### DOCUMENT TEXT
▼

Sgt. Andrew Garrett trains bottlenose dolphin ‘K-Dog’ armed with camera in Arabian Gulf
About 100 dolphins and sea lions are helping U.S. troops clear shipping lanes in the Persian Gulf to ensure safe passage for vessels, including those that will provide humanitarian relief, reports the London Evening Standard.
The dolphins use a small camera strapped to their fins.
“The team works in both deep and shallow waters, looking for mines and marking them. Dolphins have been used like this by the U.S. Navy for more than 30 years, and have proved themselves more reliable than robots,” said a Pentagon spokesman.
Toothbrushing in well deck of USS Gunston Hall
Unlike robots, the spokesman said, the dolphins neither run out of power nor have problems communicating from the seabed.
The Smoking Gun posted PETA’s statement decrying the use of the animals:
Our troops deserve the best defense possible, but PETA opposes the use of dolphins, sea lions, or any other marine mammals. The project is cruel and cannot provide a reliable defense or surveillance for our troops. The Navy claims they are not putting these animals in harm’s way, but they’ve removed these animals from their homes, relocated them to foreign waters in the Persian Gulf, and are forcing them to not only inspect the waters, but to actually swim up to potential terrorists under the water, clamp a cuff on their leg, and deploy a floating marker. How can anyone say these animals are not being put in harm’s way?
The bottom line is that dolphins cannot provide a reliable defense. These are living beings with minds of their own, and though they are incredibly intelligent, they have no idea that lives will be lost if they fail to perform tasks properly. Yet, the military wants to rely on the actions of these animals in order to protect our troops. Our troops deserve the best defense possible and this isn’t it. The animals and our troops deserve better.
The dolphins are part of a multi-national team consisting of U.S. Naval Special Clearance Team-One, Fleet Diving Unit Three from the United Kingdom, Clearance Dive Team from Australia and Explosive Ordnance Disposal units. The mammals are stationed aboard the USS Gunston Hall.

▲

### WHAT YOU NEED TO DO
In the text about Navy dolphins in the Persian Gulf, which ship are the mammals stationed aboard?

### DATASET CONTENT
▼

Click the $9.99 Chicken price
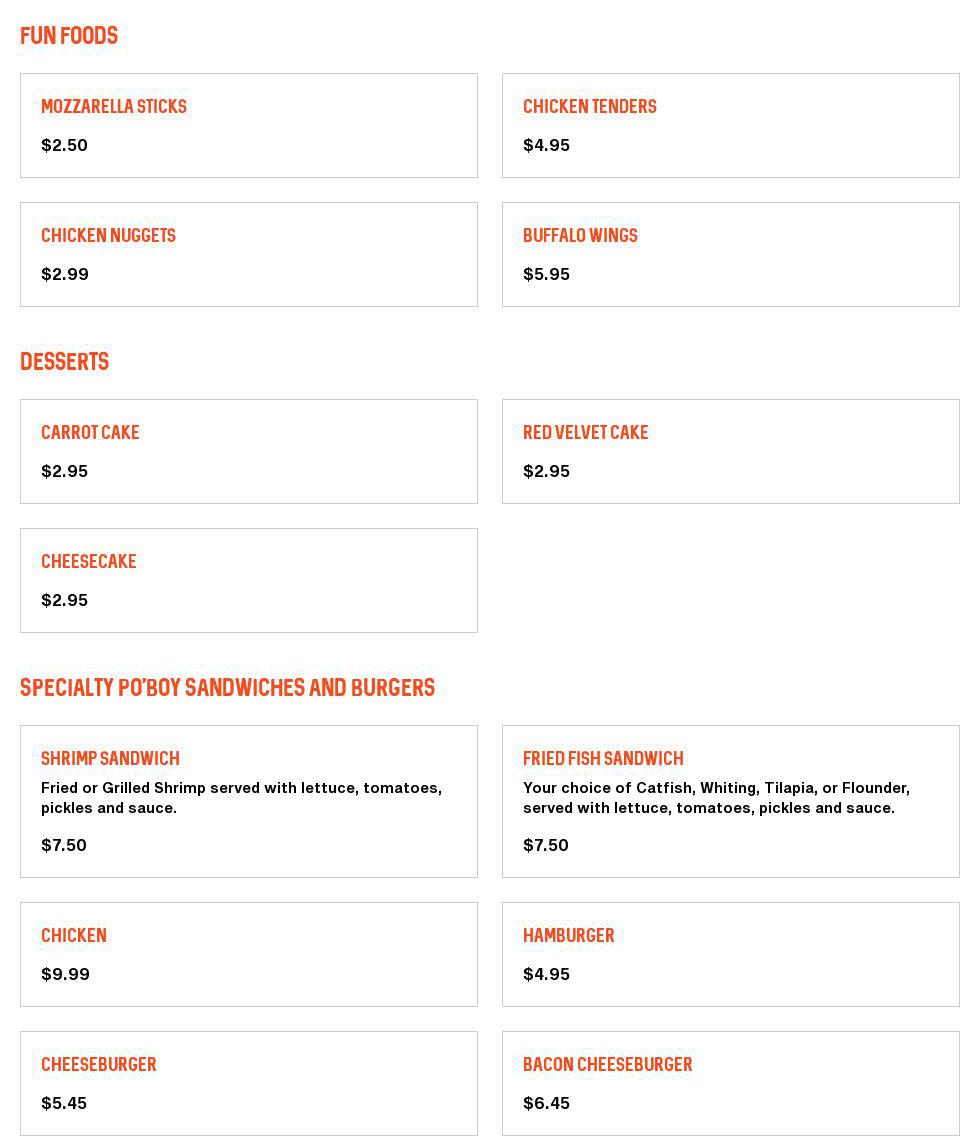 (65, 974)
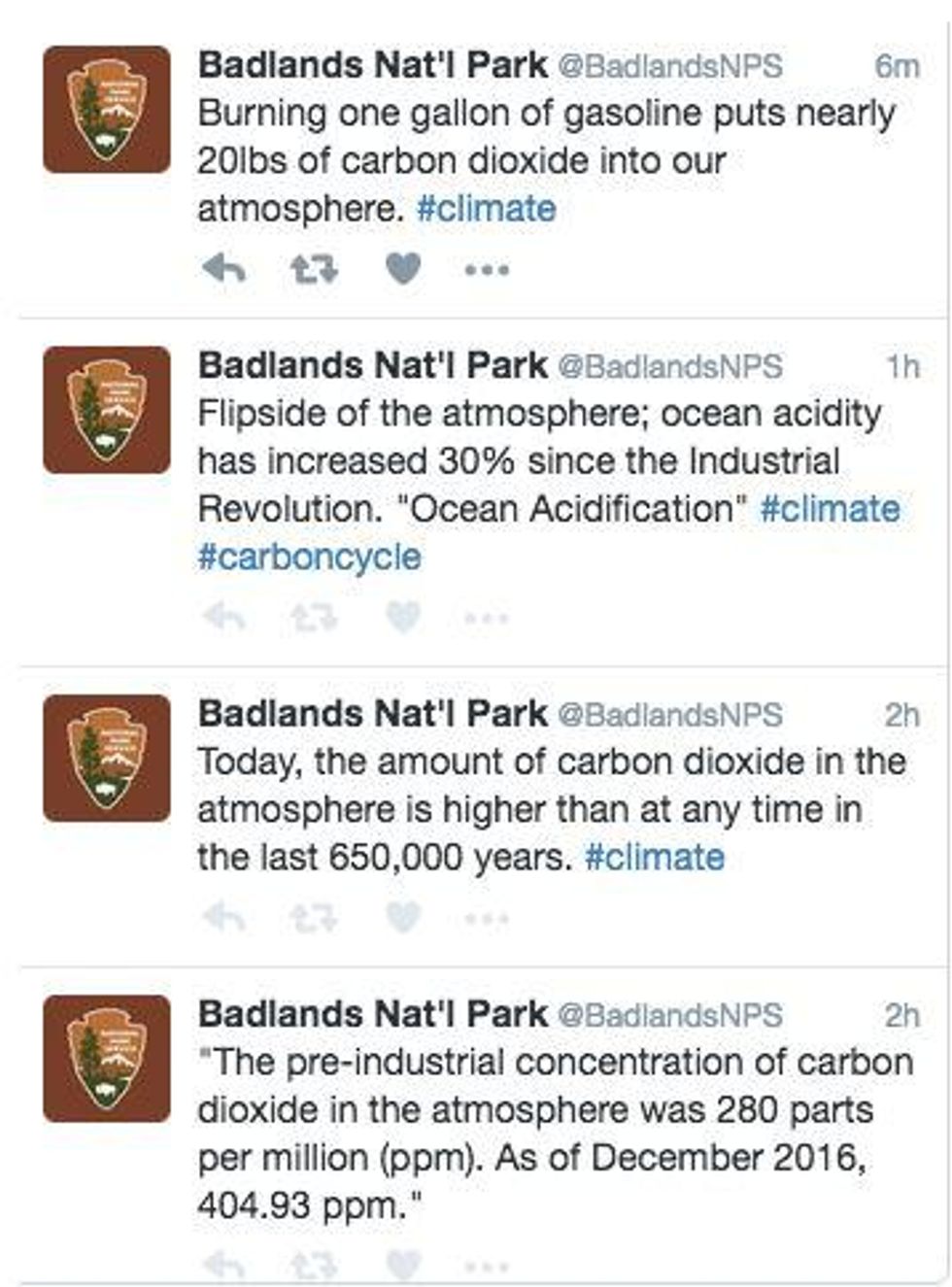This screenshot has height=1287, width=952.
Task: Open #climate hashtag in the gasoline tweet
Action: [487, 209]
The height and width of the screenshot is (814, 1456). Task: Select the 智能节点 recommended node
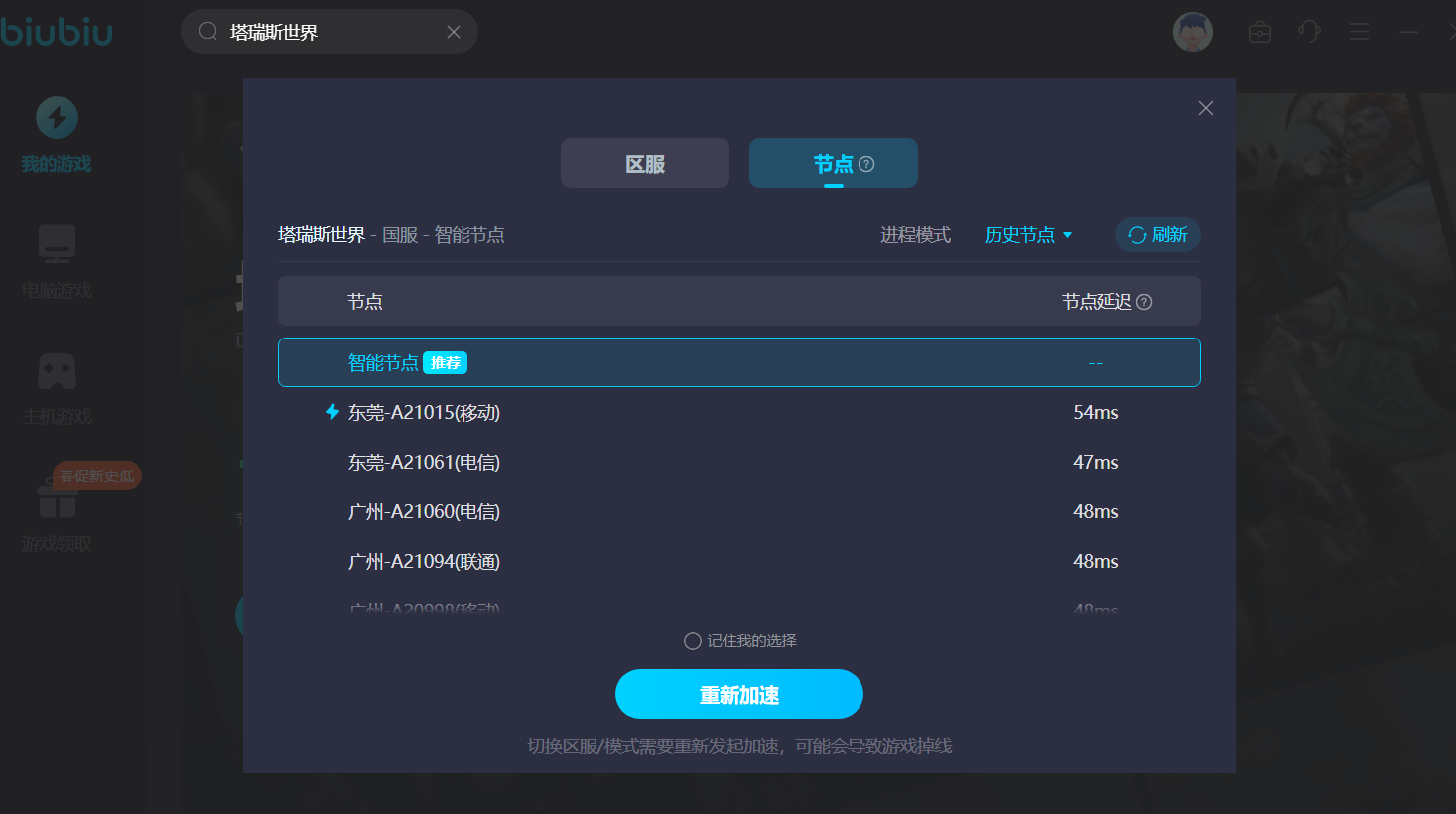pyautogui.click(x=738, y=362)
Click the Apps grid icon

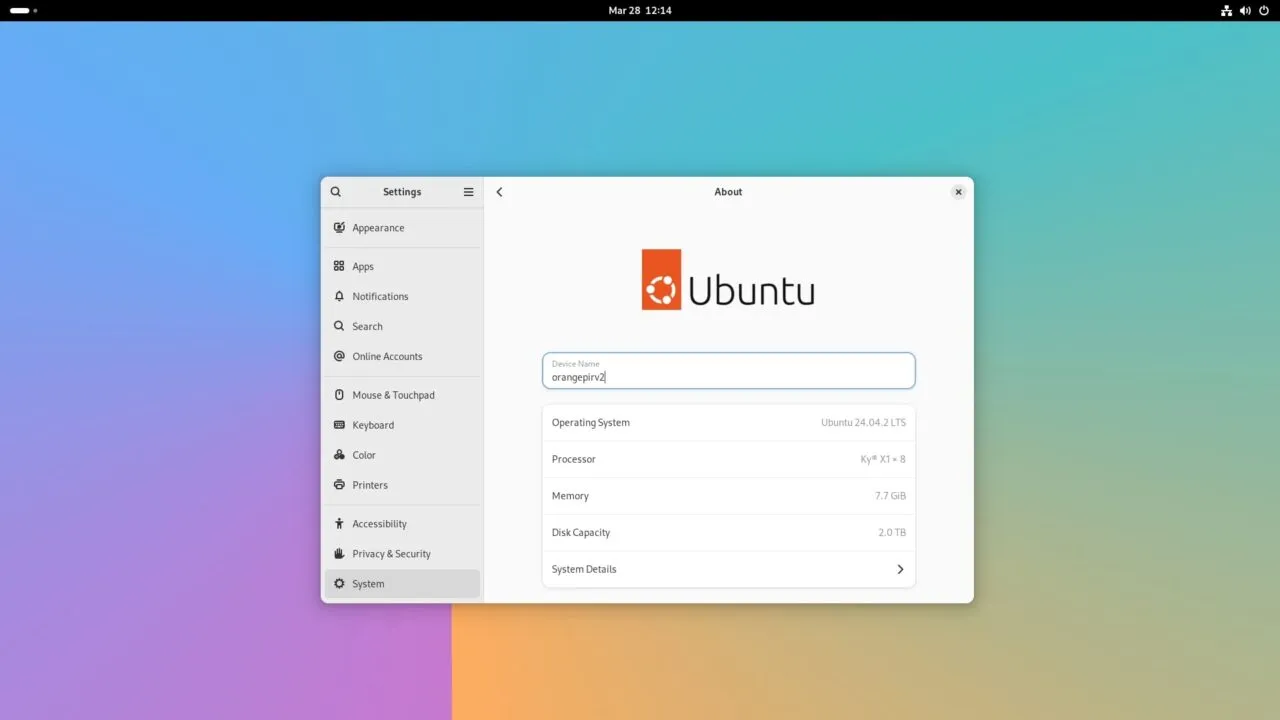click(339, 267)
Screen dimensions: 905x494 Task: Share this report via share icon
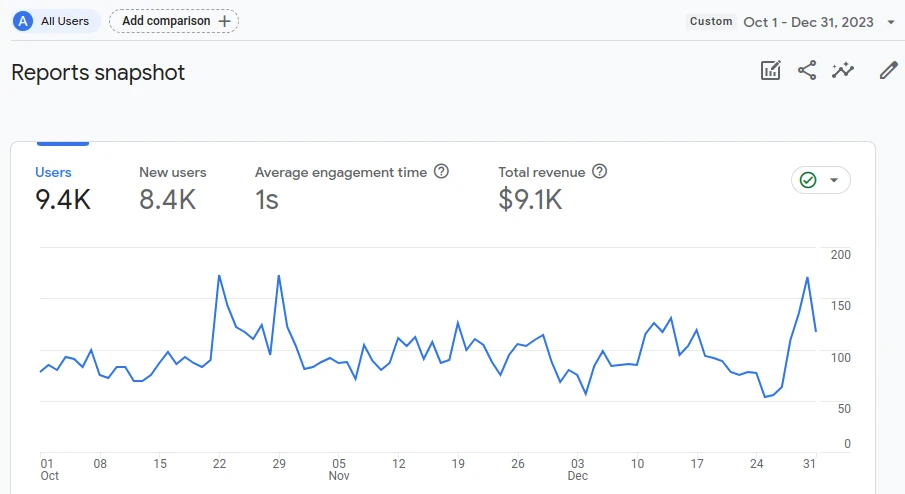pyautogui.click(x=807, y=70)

▲

### THE COMPLETED TASK
The USS Gunston Hall.